German legislators objected to a Chinese firm – in this case, home appliances company Midea – buying up a business developing cutting-edge technology, because that would allow them to do what an independent German company could not, which is to fully exploit that technology in the vast Chinese marketplace. (See box: Midea and Kuka (Germany))
Under revised rules, the German authorities now have double the time available (four months) to investigate acquisitions. The scope of the rules has been broadened to cover new areas, such as software providers, critical infrastructure and defence-related technologies. Officials are also able, for the first time, to investigate indirect acquisitions involving EU-based vehicles established for the purpose of a foreign acquisition.
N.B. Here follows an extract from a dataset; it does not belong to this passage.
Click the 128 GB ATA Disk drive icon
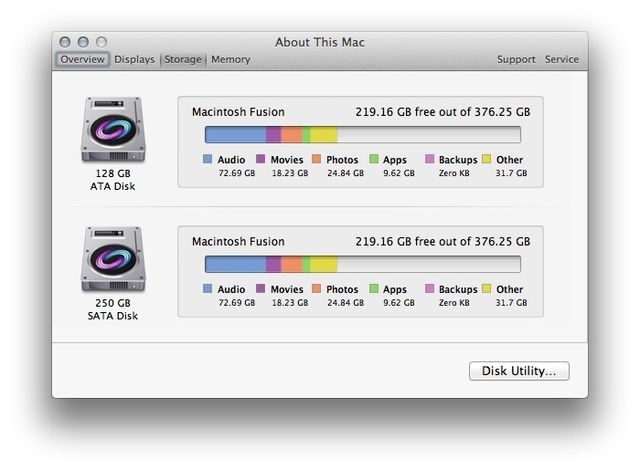The image size is (640, 470). (x=112, y=130)
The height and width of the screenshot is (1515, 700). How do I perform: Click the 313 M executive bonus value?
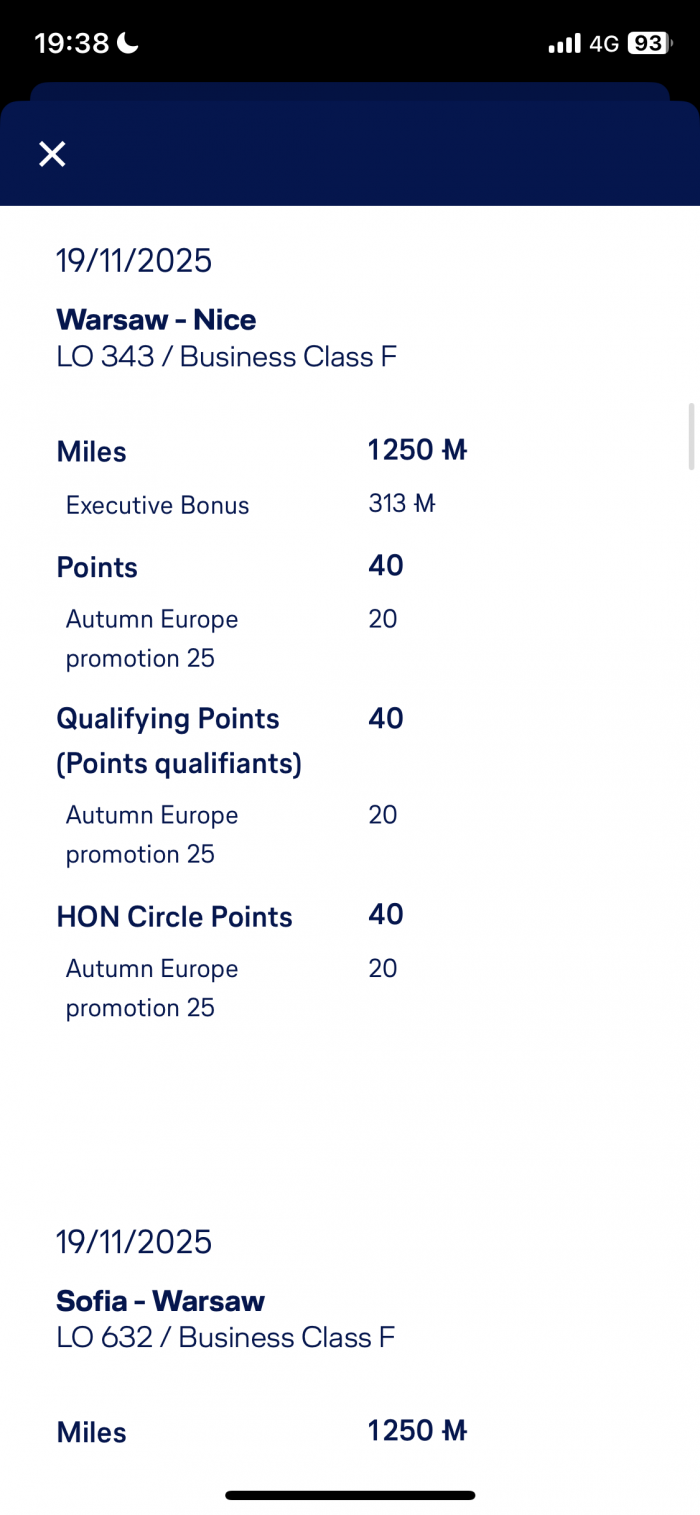[x=402, y=504]
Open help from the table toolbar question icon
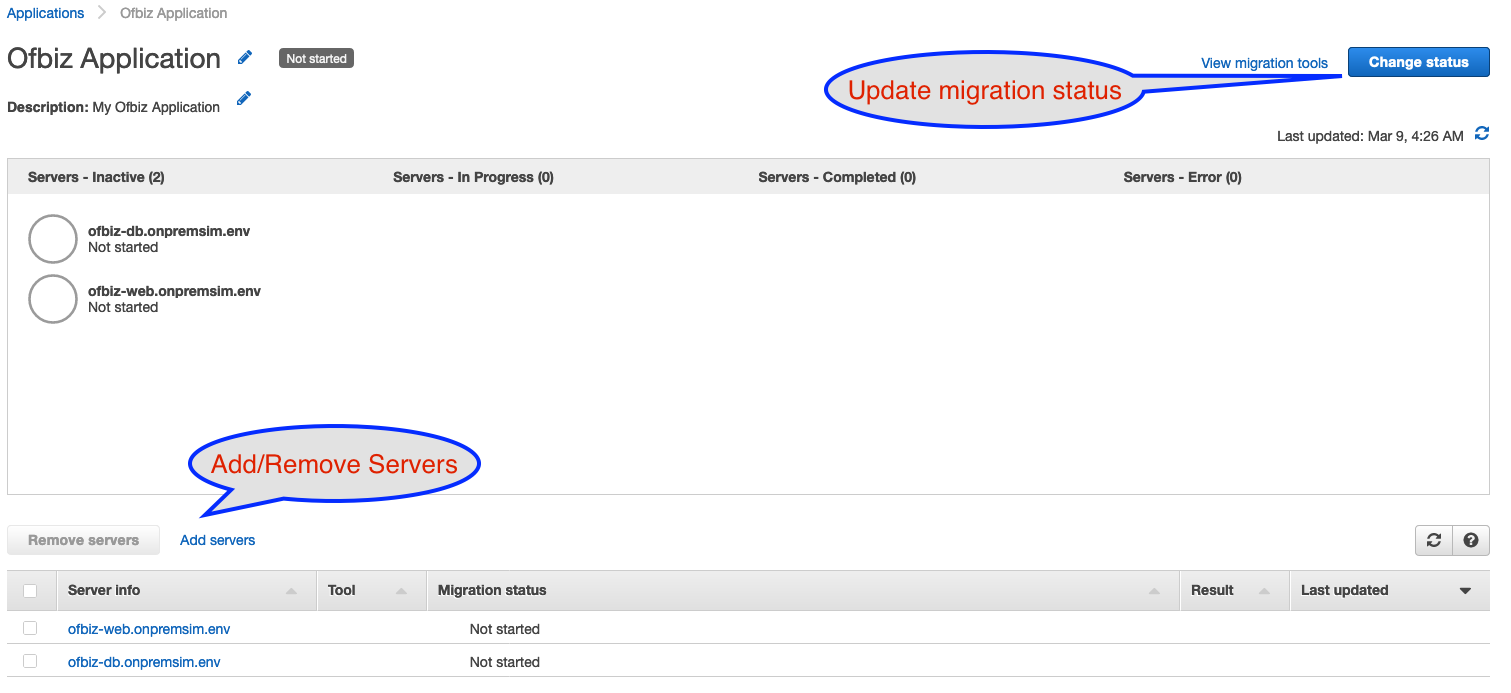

Elsewhere in the G7, Japan has also introduced more restrictive foreign investment measures. The amended rules include prior review of the transfer of shares in unlisted Japanese companies from one foreign investor to another, and strengthened criminal and administrative sanctions for breaches of regulations regarding the transfer of certain technologies.
Despite all this, many believe talk of a ‘crisis’ in globalisation may be overblown. ‘We’re still seeing a lot of foreign investment going in all sorts of different directions and even though regimes are being changed so governments can intervene more, there are very few cases where they do actually intervene and put a stop to transactions,’ says Roberts. ‘It’s more being able to intervene than actually having a track record of a number of prohibitions. CFIUS is by far the most active regulator on this front at the moment.’
Eric Jiang, Senior Partner at Chinese law firm Jurisino Law Group and an officer of the IBA International Trade and Customs Law Committee, says that globalisation is now so established that it should be able to withstand the current changes in US trade policy. ‘There are things going on in the US, and maybe Brexit could also be seen as a move against globalisation in a sense, but globalisation has been here for a long time, at least since World War Two,’ he says. ‘There is a solid legal mechanism established by the WTO [World Trade Organization] and multiple regional free trade agreements. It is like a great wall that cannot be pulled down overnight.’
Ambassador Hugo Paemen, a Brussels-based senior advisor for Hogan Lovells, also believes it is too soon to announce the end of globalisation. ‘I wouldn’t dramatise current events as a crisis, but globalisation has fundamental consequences, there is no doubt,’ he says. ‘Some people, the so-called “losers” of globalisation, do feel this as a serious crisis, so we have to be careful with this type of judgement.’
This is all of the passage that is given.